3.1.   ISO/TC68/SC2/SG2 Security aspects of bar code payment (Nat)

Their first meeting is scheduled to be tomorrow. Nat did not see any WG members to be in the roaster but suggested that somebody working on CIBA may be interested to it that they can join the group through their respective National Bodies. Alternatively, FAPI WG could open a liaison with this new group but that will take some time before getting approved.

The group's web page is here:

• https://www.iso.org/committee/49670.html

3.2.   Australia (Dima/Stuart)

New consent request is going around. Folks that are interested should weigh-in.

• https://github.com/ConsumerDataStandardsAustralia/standards/issues/85

Certification team compiled the document listing the differences between the current FAPI specs and Australia.

• https://docs.google.com/document/d/1_reJVmWSxIyeKm2yGFN2cAP9BcWYsT7XosNbLYk4D0Y/edit

Some changes previously noted seems to be fixed. There are changes that may cause interoperability issues however and we need to understand why they are made. For example, requiring that iss SHALL NOT be in the request object. The rationale seems to be save something like 20 bytes in the request object for the concern of the request object size but if the size is the concern, using request_uri is a preferred method in FAPI. In any case, we are just guessing the rationale and that is not really productive so we should clarify those in the forthcoming call.

Related to it, Stuart asked about the Mix-up Attack mitigation and the relationship between client_id and iss.

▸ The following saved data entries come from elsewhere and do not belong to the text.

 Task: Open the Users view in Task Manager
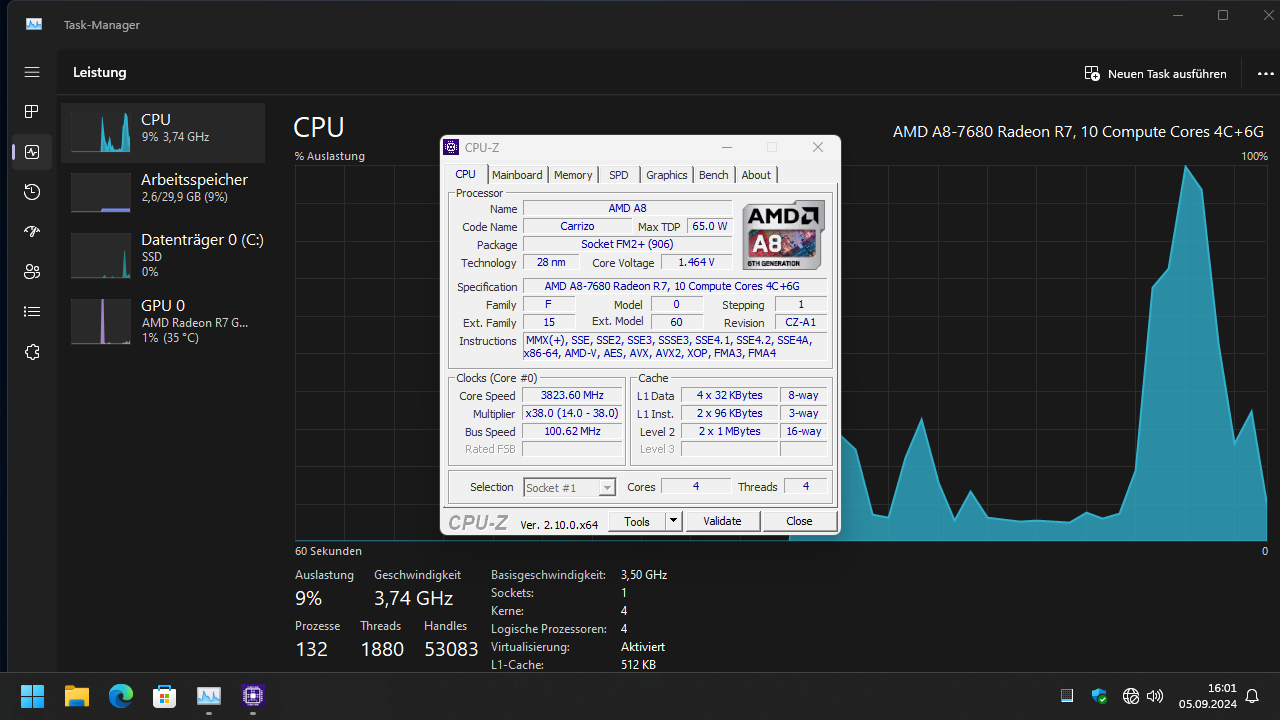31,272
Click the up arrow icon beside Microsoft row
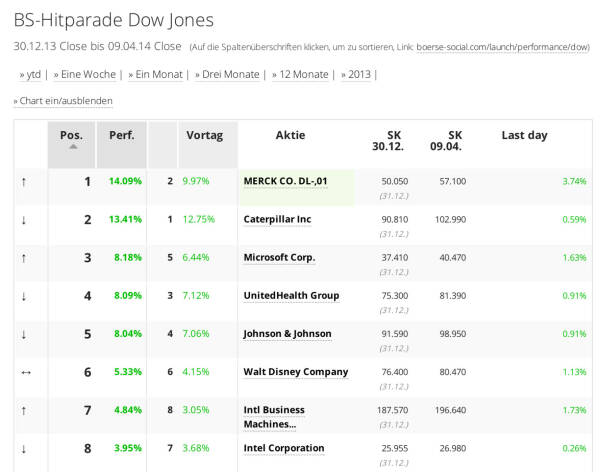The image size is (600, 472). point(24,258)
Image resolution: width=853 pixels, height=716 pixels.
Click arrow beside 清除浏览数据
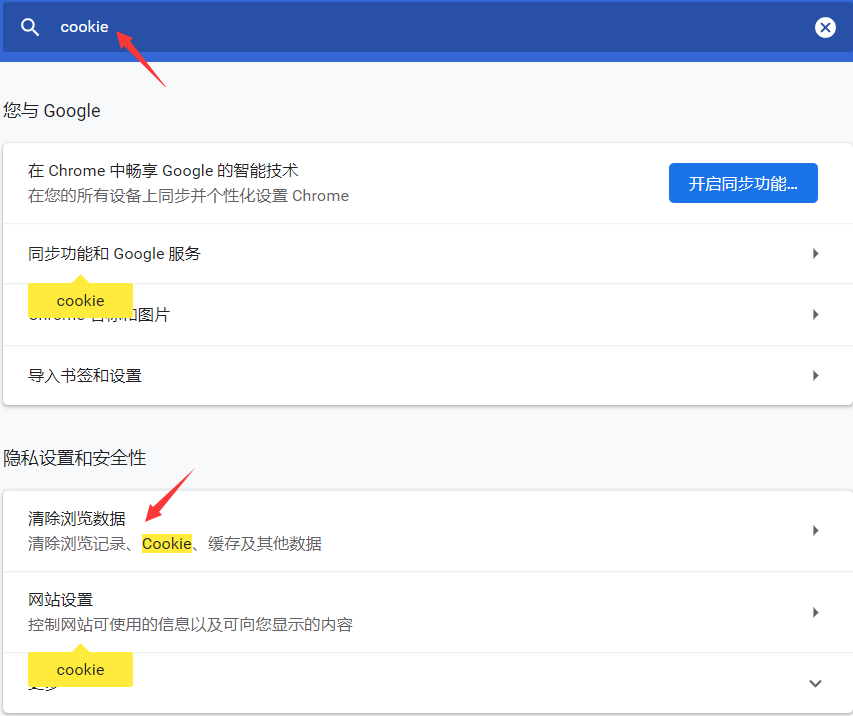point(815,531)
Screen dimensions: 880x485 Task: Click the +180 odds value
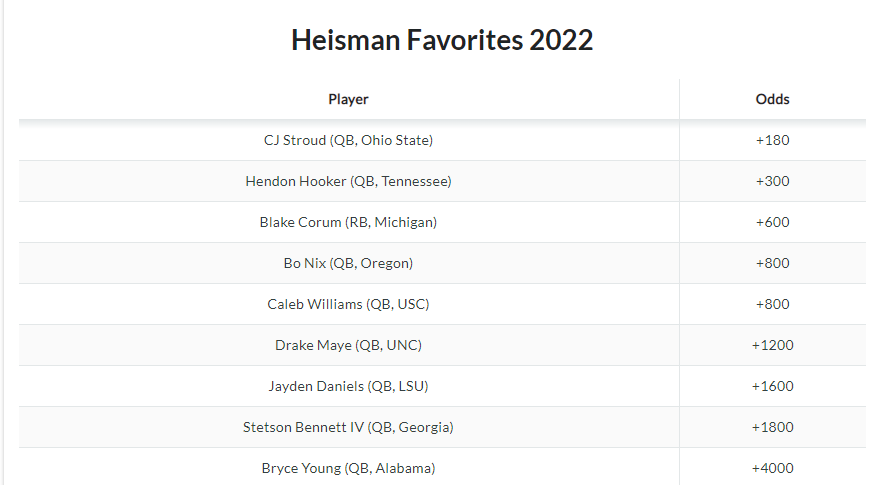coord(772,140)
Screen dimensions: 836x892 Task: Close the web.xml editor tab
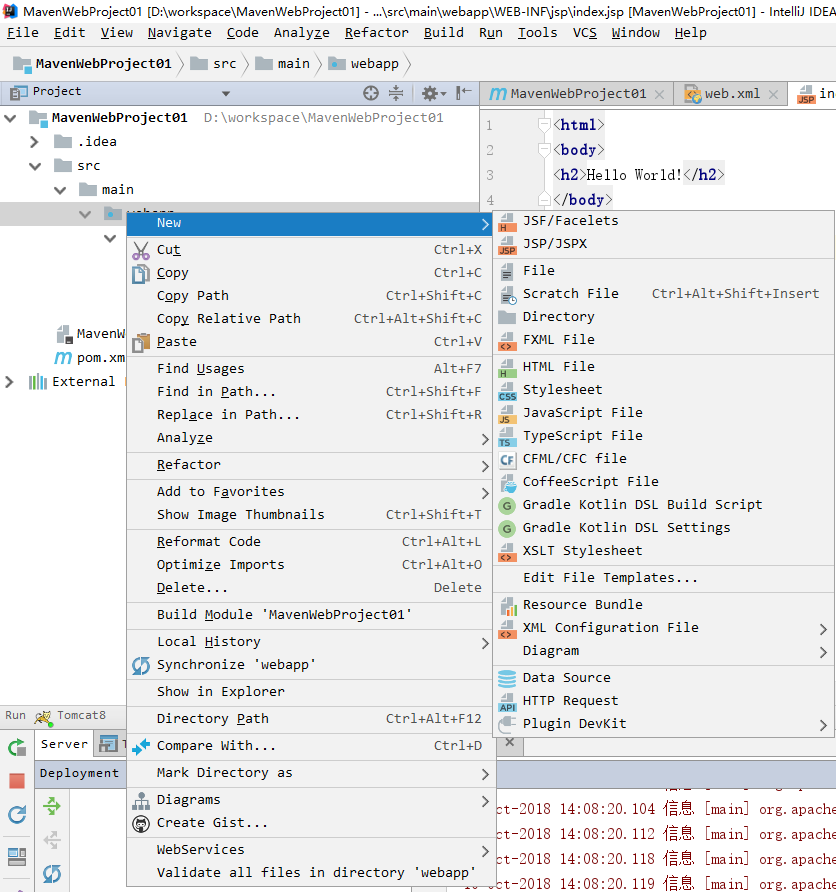coord(773,94)

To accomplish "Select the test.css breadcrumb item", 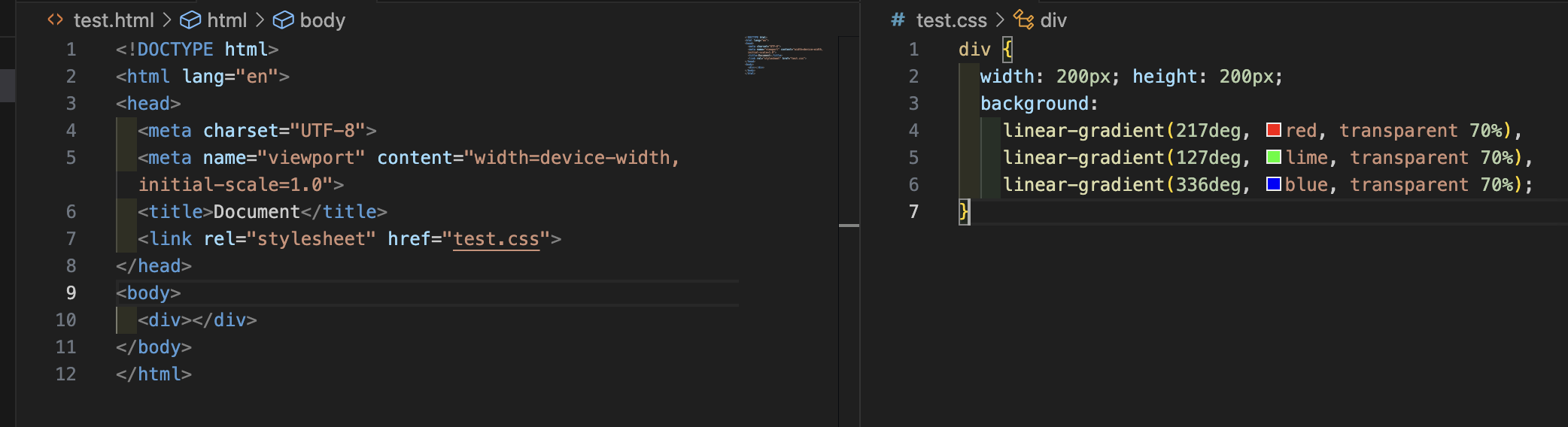I will (x=951, y=20).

Nat answered the question.

Dima also pointed out that another topic is being raised in CDR. People are asked to read it.

• https://cdr-register.github.io/register/#client-registration

3.3.   UK Open Banking (Ralph)

Interest on CIBA building up. There was a hack-a-thon at SIBOS.

4.1.   PR #142 Refresh Token (Joseph)

Joseph proposed a new wording on the call and there was a friendly amendment on it by Brian. Joseph is going to make a modified PR based on it so that people can review the concrete wording.

5.1.   #270 JARM (Joseph)

In the non-openid cases where scope does not include openid, "nonce" does not make sense. However, just requiring "state" is likely to be understating what the clients need to be doing to thwart CSRF etc. Callers agreed that requiring PKCE may be a better way to go. Folks should comment on the ticket of their opinions.

5.2.   #263 Refresh Token (Joseph)

See PR #142

5.3.   #251 refresh token expiry time (Joseph)

There seem to be two ways of returning it and UK and Australia are going to a different direction. It may be interesting to find out what is the current majority practice by taking a survey at IIW.